Audio & Speech

APC audio watermark beats deepfakes with 98% verification rate

Training-free cryptographic signing layer withstands cropping, re-encoding, and low-pass attacks.

Deep Dive

A team led by Guang Yang has introduced Asymmetric Phase Coding (APC), a training-free audio watermarking technique designed as a cryptographic provenance primitive against deepfake voice attacks. APC embeds Ed25519 digital signatures (64 bytes, FIPS 186-5) into the spectrogram by pseudo-randomly selecting STFT phase bins and applying a redundant quantization-index-modulation (QIM) code on log-magnitude differences of adjacent bin pairs. Reed-Solomon error correction ensures reliable extraction even after heavy signal degradation. The watermark is blind-extractable and non-repudiable, meaning anyone with the public key can verify authenticity without needing the original audio.
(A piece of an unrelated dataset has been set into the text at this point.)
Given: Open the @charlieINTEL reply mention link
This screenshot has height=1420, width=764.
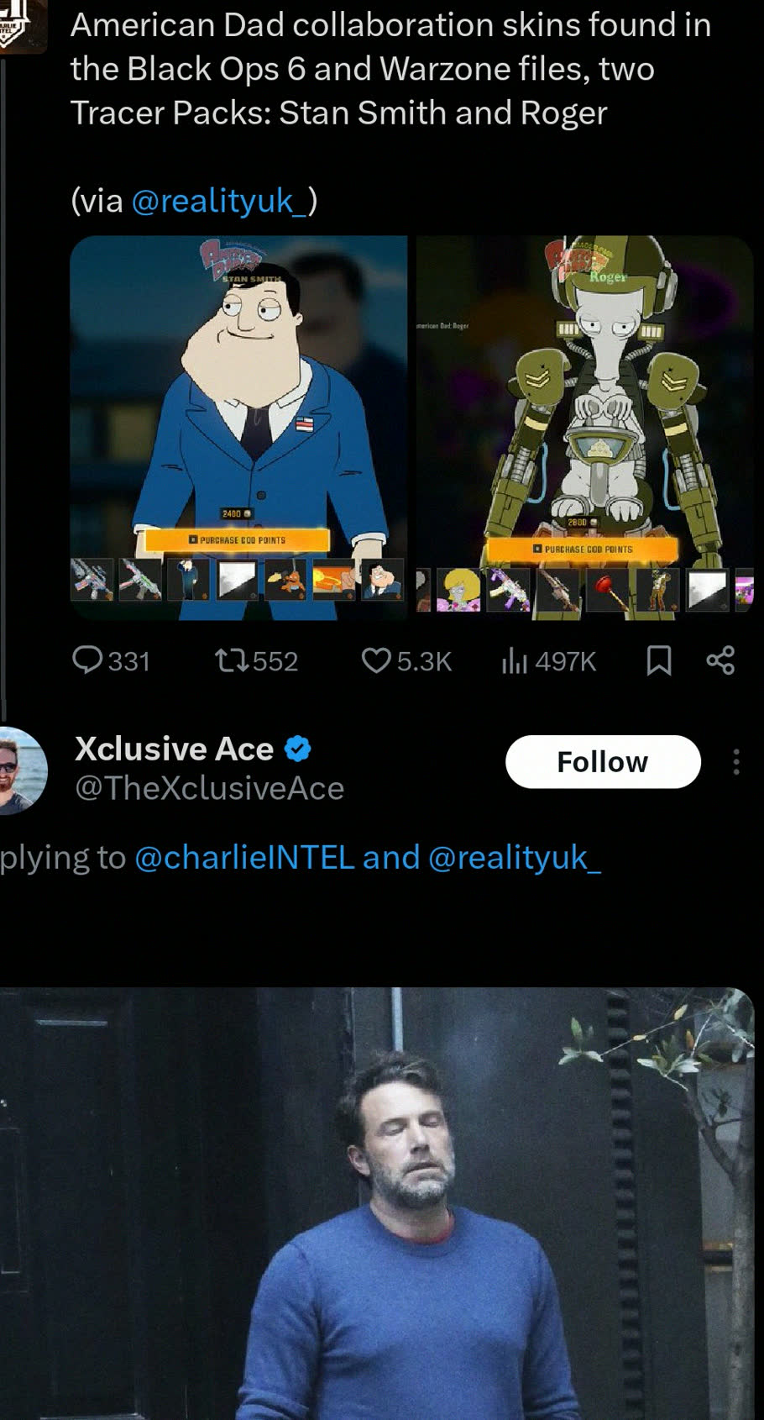Looking at the screenshot, I should pos(244,858).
On 1,000 LibriSpeech test-clean clips (10s each, 44.1 kHz), APC was evaluated against eight attack conditions—including 20% end-cropping, 8 kHz low-pass filtering, FLAC re-encoding, MP3 at 128 kbps, and OGG-Vorbis at 128 kbps. It achieved cryptographic verification rates between 97.5% and 98.3% across all attacks, with mean PESQ audio quality of 3.02 and tens-of-milliseconds CPU latency. The authors compared APC against neural baselines (AudioSeal, WavMark, SilentCipher) and also quantified an adaptive white-box erasure attack. Code, keys, and metadata are released for reproducibility.

Key Points
  • APC uses Ed25519 digital signatures (64 bytes) combined with Reed-Solomon error correction and STFT phase-bin selection for a compact, blind-extractable watermark.
  • Achieves 97.5%–98.3% verification across 8 attack conditions (cropping, re-encoding, filtering) at mean PESQ=3.02 and tens-of-milliseconds CPU latency.
  • Training-free and non-repudiable; explicitly compared against AudioSeal, WavMark, and SilentCipher with open-source code and keys.

Why It Matters

Enables auditable, cryptographically verifiable audio provenance without training—critical for trust in voice-based systems against deepfakes.